Drug-induced Interstitial Lung Disease (ILD) is complex to diagnose due to the long list of drugs involved, and diagnosis is usually by exclusion [3].

In susceptible subjects, the most common adverse effects of denosumab are back, flank and extremity pain, myalgia, hypercholesterolaemia, diarrhoea, gastro-esophageal reflux and epigastric pain, cystitis and recurrent urinary and respiratory infections, stomatitis/mucositis, dry skin and mucous membranes, asthenia and dyspnea, some of which were also reported by the patient. Interstitial lung disease associated to denosumab is an exceptional adverse reaction. The Pneumotox website (www.pneumotox.com) incorporate denosumab as a causative agent of ILD, describing only one case of hypersensitivity pneumonitis and other one case of organised pneumonia secondary to this treatment, in two women [4,5]. However, no cases of non-specific interstitial pneumonia have been reported.

In a study published in 2018 [6], the time-to-onset of drug-induced interstitial lung disease after administration of monoclonal antibodies was analysed, being more than 2 months the median time-to-onset of ILD for denosumab, consistent with the time sequence of our case.

The history of drug exposure, the absence of more likely alternative diagnoses and the clinical-radiological improvement after withdrawal of denosumab, as well as the good response to corticosteroid therapy, reinforce the hypothesis of a causal relationship.
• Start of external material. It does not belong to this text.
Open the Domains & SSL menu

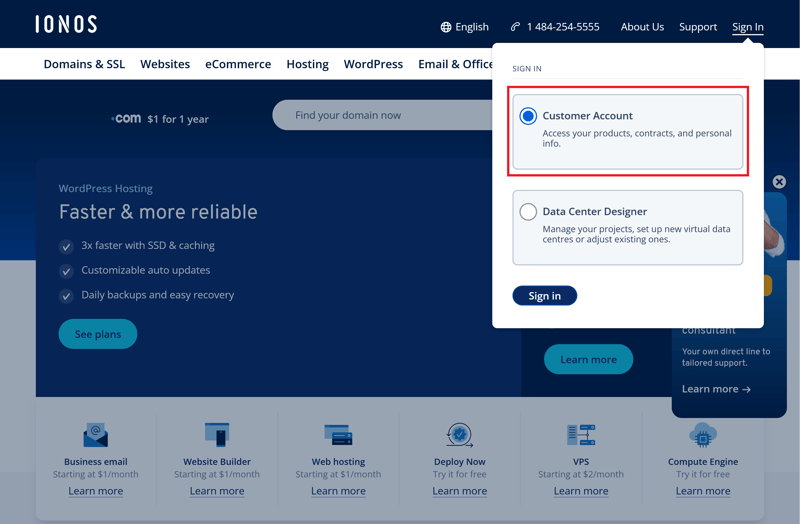tap(84, 64)
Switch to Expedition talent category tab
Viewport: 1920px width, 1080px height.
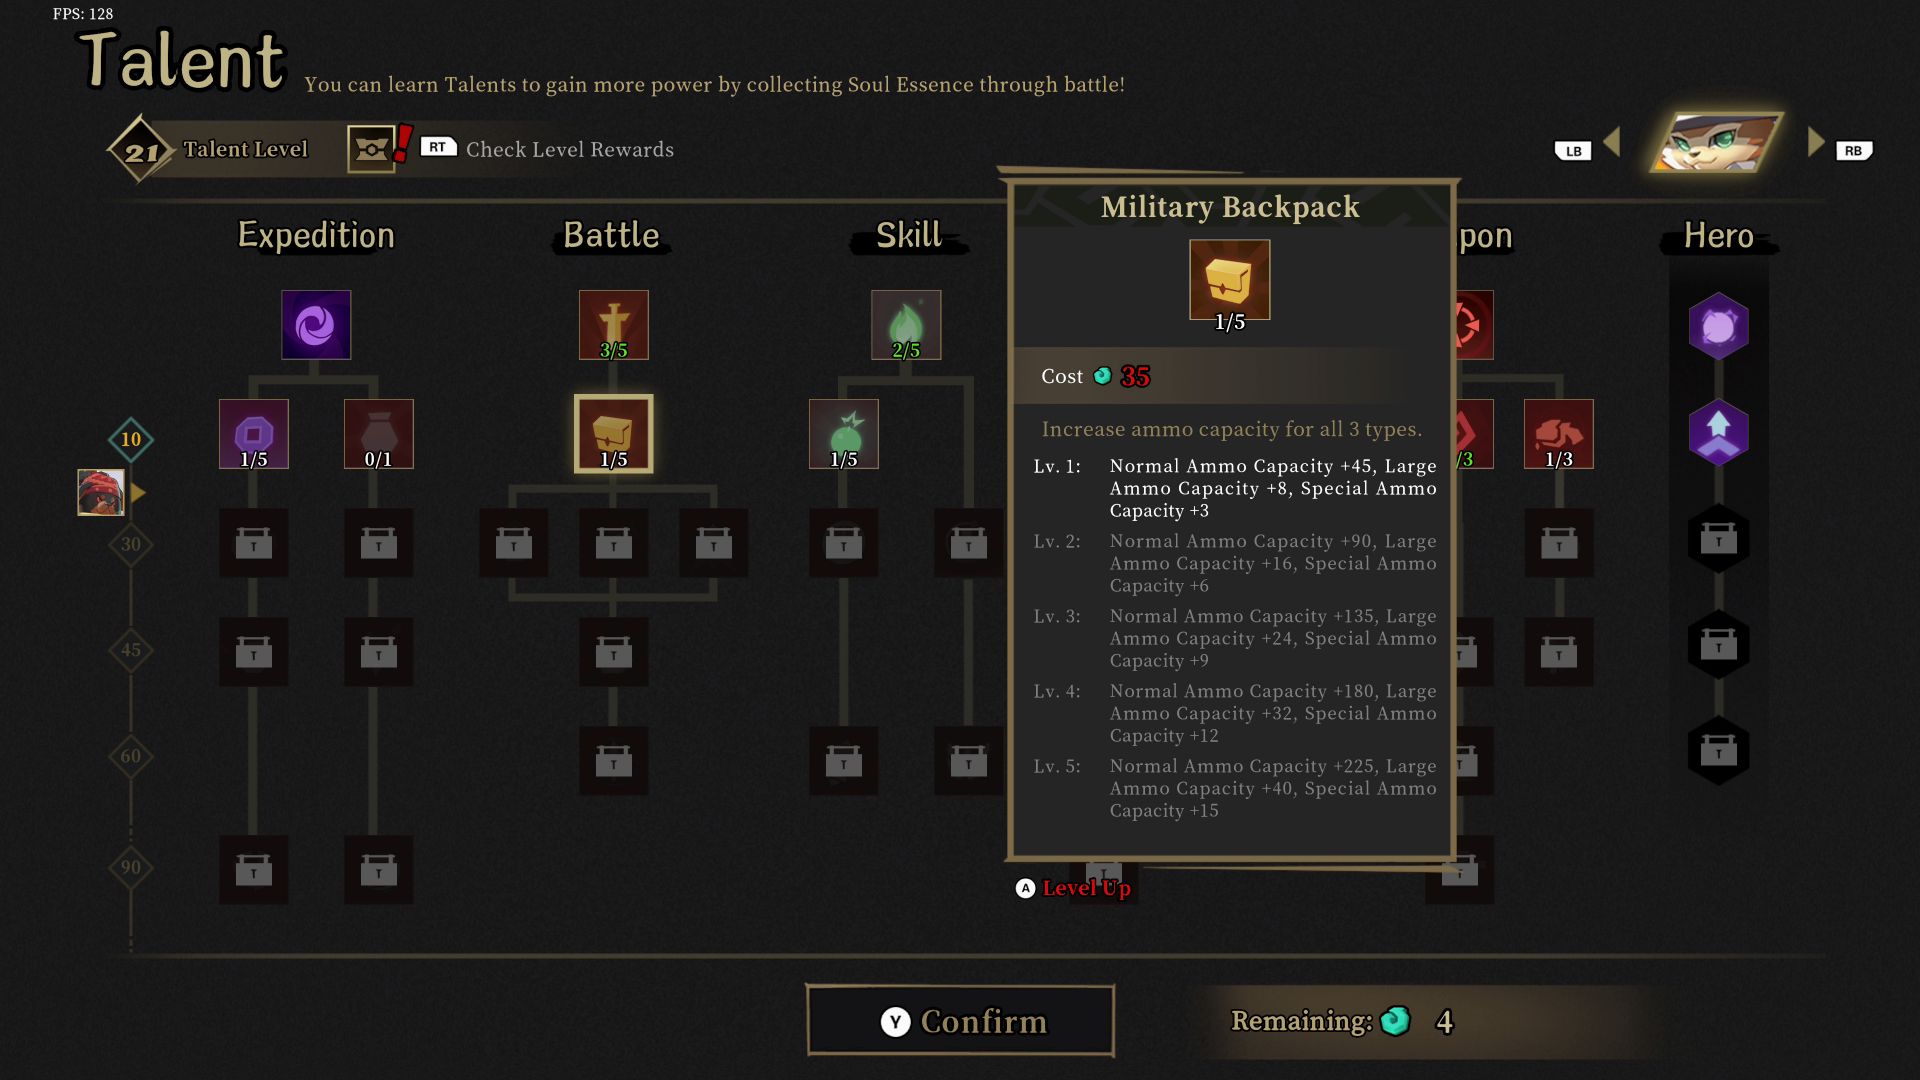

In addition, a score of 6 on the Naranjo probability scale determines as probable the relationship of this adverse effect (NSIP) with this specific drug.

Denosumab, by inhibiting the interaction between RANKL and its receptor RANK on alveolar macrophages, could plausibly decrease extracellular matrix degradation. We hypothesize that this mechanism, along with the patient's age [3] and a possible individual susceptibility (family history of a maternal aunt who died from supposed Idiopathic Pulmonary Fibrosis (IPF)), could contribute to the development of ILD.

In the clinical practice, these findings highlight the importance of exhaustive medical history, reviewing concomitant treatments and the temporal evolution of symtoms. This allows the search for a causal agent of the interstitial lung disease, whose control will enhance both the clinical and prognosis.

In conclusion, diffuse interstitial lung disease encompasses a heterogeneous group of pathologies that, in general, present a progressive clinical and functional evolution, as well as a poor prognosis. The described adverse effects of monoclonal antibodies such as denosumab should be taken into account, assessing the risk-benefit of their indication in each patient. This case highlights the importance of clinically recognising drug-induced manifestations, since early withdrawal of the drug is usually associated with a clinical-prognostic improvement.

1. Lewiecki EM. New and emerging concepts in the use of denosumab for the treatment of osteoporosis. Ther Adv Musculoskelet Dis. 2018 Oct 22;10(11):209-223. doi: 10.1177/1759720X18805759. PMID: 30386439; PMCID: PMC6204627.
2. Liu W, Zhang X. Receptor activator of nuclear factor-κB ligand (RANKL)/RANK/osteoprotegerin system in bone and other tissues (review). Mol Med Rep. 2015 May;11(5):3212-8. doi: 10.3892/mmr.2015.3152. Epub 2015 Jan 7. PMID: 25572286.
3. Skeoch S, Weatherley N, Swift AJ, Oldroyd A, Johns C, Hayton C, Giollo A, Wild JM, Waterton JC, Buch M, Linton K, Bruce IN, Leonard C, Bianchi S, Chaudhuri N. Drug-Induced Interstitial Lung Disease: A Systematic Review. J Clin Med. 2018 Oct 15;7(10):356. doi: 10.3390/jcm7100356. PMID: 30326612; PMCID: PMC6209877.
4. Ruiz AC, Carrascosa MF, Concha ST, Gil AH, Rivero JG. Interstitial Lung Disease in a Patient Treated with Denosumab. Eur J Case Rep Intern Med. 2019 Jul 3;6(7):001131. doi: 10.12890/2019_001131. PMID: 31410352; PMCID: PMC6663050.
5. Mori Y, Izumiyama T, Mori N, Aizawa T. Interstitial lung disease in a woman with rheumatoid arthritis treated with denosumab: A case report. Mod Rheumatol Case Rep. 2022 Jun 24;6(2):155-159. doi: 10.1093/mrcr/rxab046. PMID: 34791403.
6. Komada F, Nakayama Y, Takara K. [Analysis of Time-to-onset and Onset-pattern of Interstitial Lung Disease after the Administration of Monoclonal Antibody Agents]. Yakugaku Zasshi. 2018;138(12):1587-1594. Japanese. doi: 10.1248/yakushi.18-00094. PMID: 30504674.